> **TASK INSTRUCTIONS**
In the data, from the line containing "How do I perform: Activate" through the end, replace "Mirror modify tool" with "Rotate modify tool" and leave everything else unchanged. Omit the pictures from your answer.

> **MATERIAL PROVIDED**
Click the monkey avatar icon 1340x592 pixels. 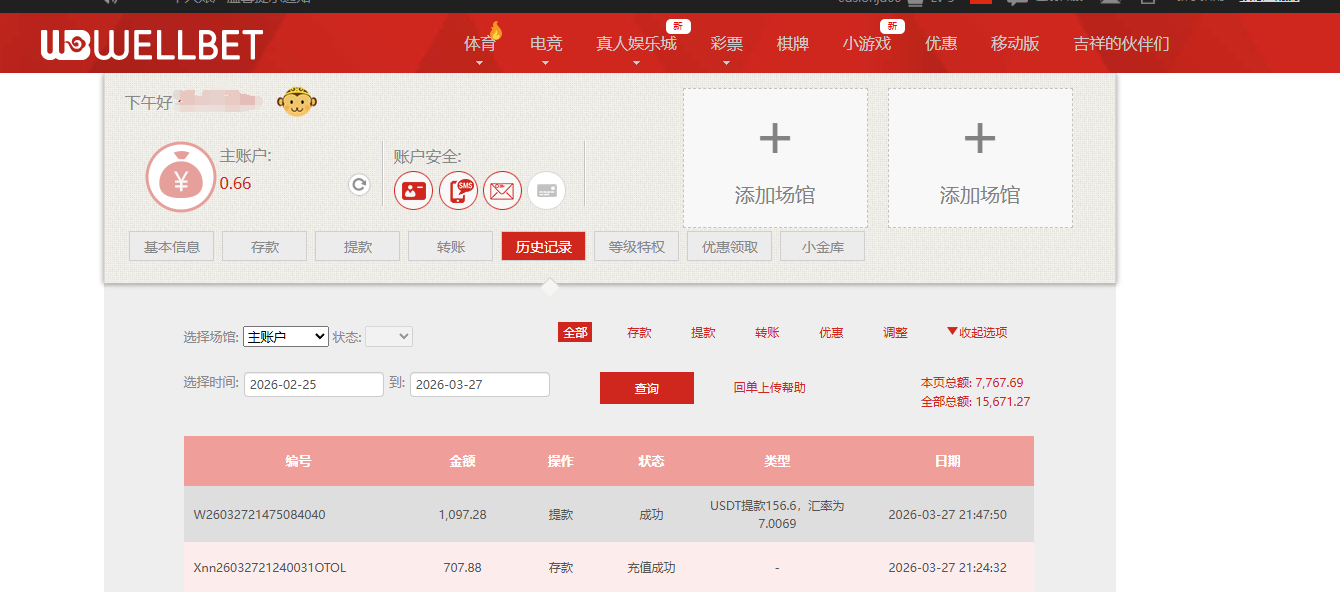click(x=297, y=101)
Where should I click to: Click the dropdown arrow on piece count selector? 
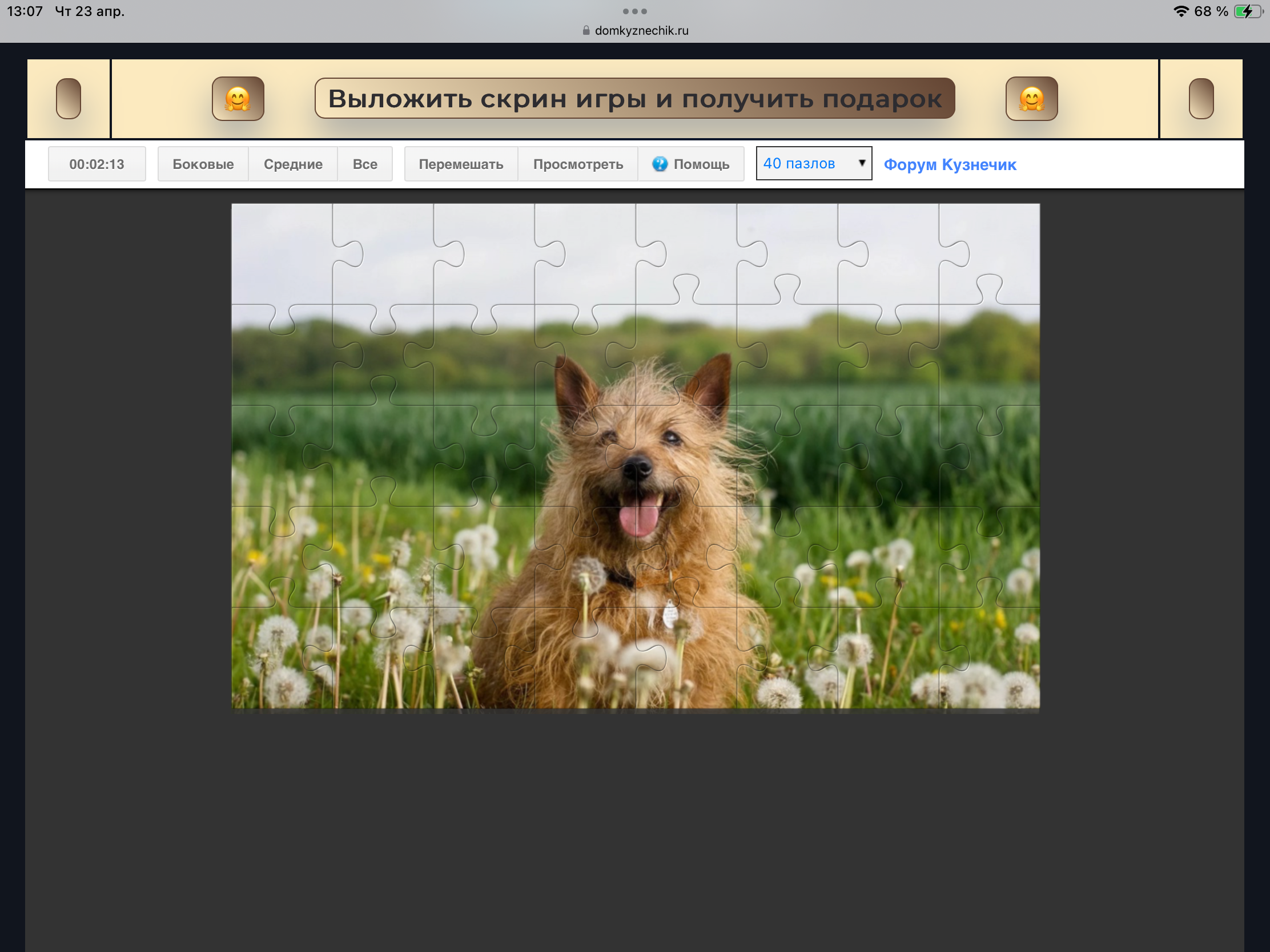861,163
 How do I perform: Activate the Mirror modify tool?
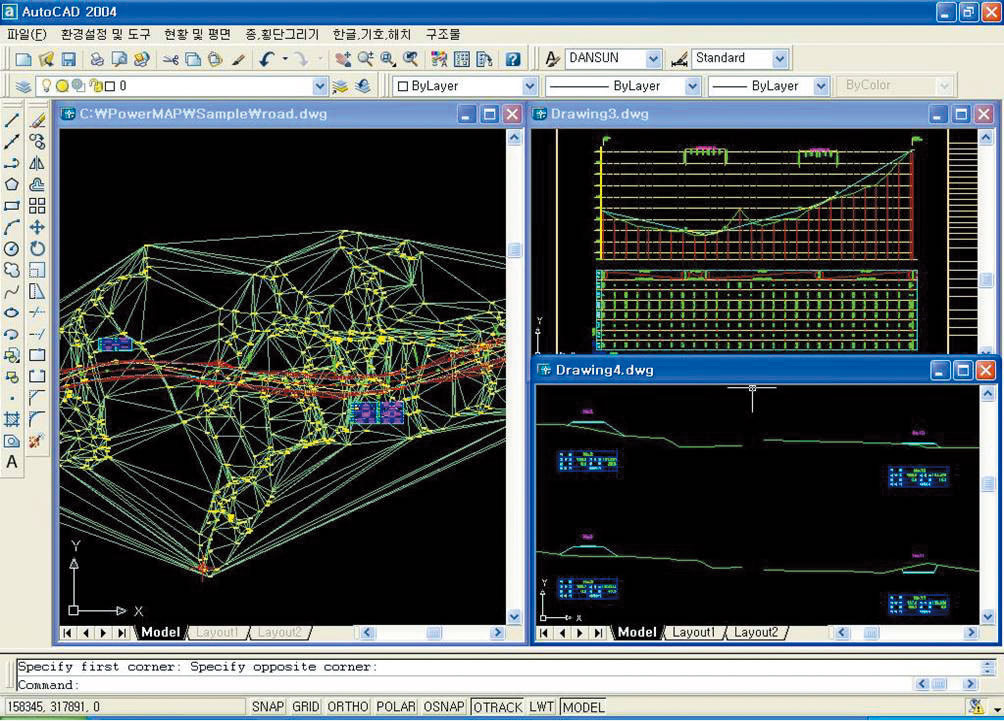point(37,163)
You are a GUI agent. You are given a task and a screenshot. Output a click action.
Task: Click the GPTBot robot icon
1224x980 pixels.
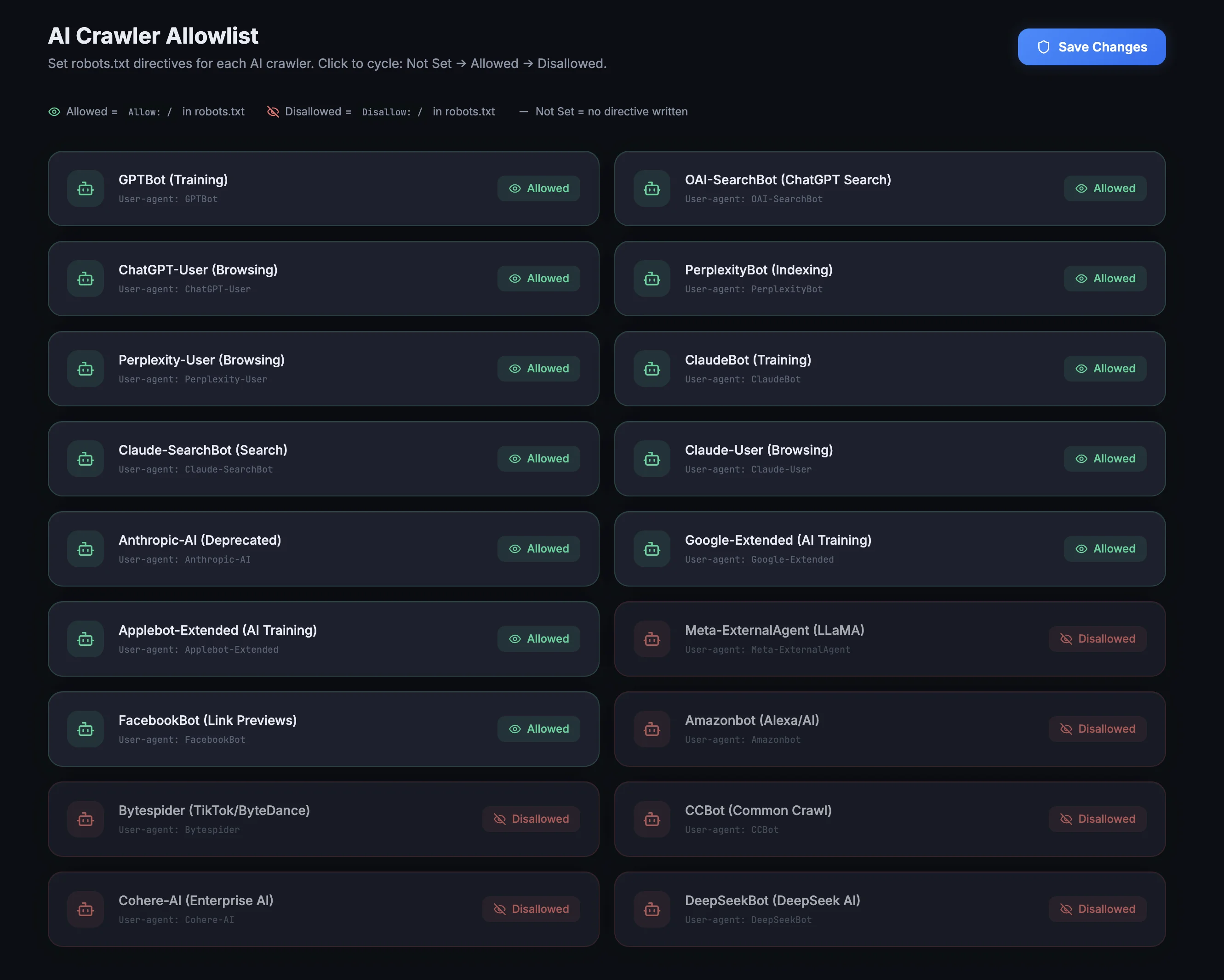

> **SOLUTION FOR THIS PROBLEM**
 How do I perform: Activate the Rotate modify tool?
point(37,163)
You are a GUI agent. You are given a task and a screenshot. Output a click action.
Task: Click the GPTBot robot icon
1224x980 pixels.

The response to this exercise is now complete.